Lembro exatamente o dia que ouvi a sua voz pela primeira vez.
Estávamos chegando à nossa casa, eu e minha mãe em um fim de tarde de céu azul.
Fora um dia cansativo e justamente naquele meu pai não fora nos buscar.
Descemos do ônibus atravessamos a rua e o quintal. Enquanto ela abria a porta o escutei pela primeira vez.
Não sei se mamãe o ouviu, mas eu relacionei a sua voz à solidão.
Muitos anos depois conheci Ana Terra.
Sua relação com ele era íntima, quase visceral.
Mulher forte e valente vislumbrava cada pequena alteração de sua entonação. Acreditava perfeitamente que antes de cada um dos grandes acontecimentos de sua vida ele vinha lhe avisar.
Adolescente que era fiquei com aquilo na cabeça e quando agosto chegava com seus ipês amarelos e grama seca eu reclamava todos os dias por ouvir, naquela casa onde todos os dias minha mãezinha abre a porta, a voz do vento.
Lá ele conversa com as árvores, longe, muito longe e só quando o nosso silêncio aparece se pode ouvir seu tagarelar.
Já aqui de onde escrevo…
Fico imaginando como seria desesperador para os Três Porquinhos, fugindo pela segunda vez do Lobo Mau, esconderem-se aqui na minha sala.
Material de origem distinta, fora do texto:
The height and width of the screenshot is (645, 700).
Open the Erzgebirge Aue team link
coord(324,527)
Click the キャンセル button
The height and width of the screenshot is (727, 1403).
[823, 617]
No décimo andar de um prédio rodeado por casas e outros prédios menores por todos os lados, o vento canta, grita e sapateia aqui dentro da sala.
Tem hora que penso, enquanto não me acostumo a sua presença constante:
“Dessa vez eu fico surda, não é possível tanto assobio.”
Outra hora:
“O prédio vai cair sem balançar. Vai ser de uma só vez.”
Mas aí ele se cala.
E Ana Terra? Será que daria conta de desvendar tanta cantoria?
Quando acredito que ele se foi, calou-se ou resolveu cantar longe daqui, simplesmente vem chegando como quem não quer nada e solta um forte grito só para me lembrar que enquanto agosto não acabar ele será meu companheiro constante.
E eu, caso não queira enlouquecer que trate de ignorá-lo ou acostumar-me às suas melodias.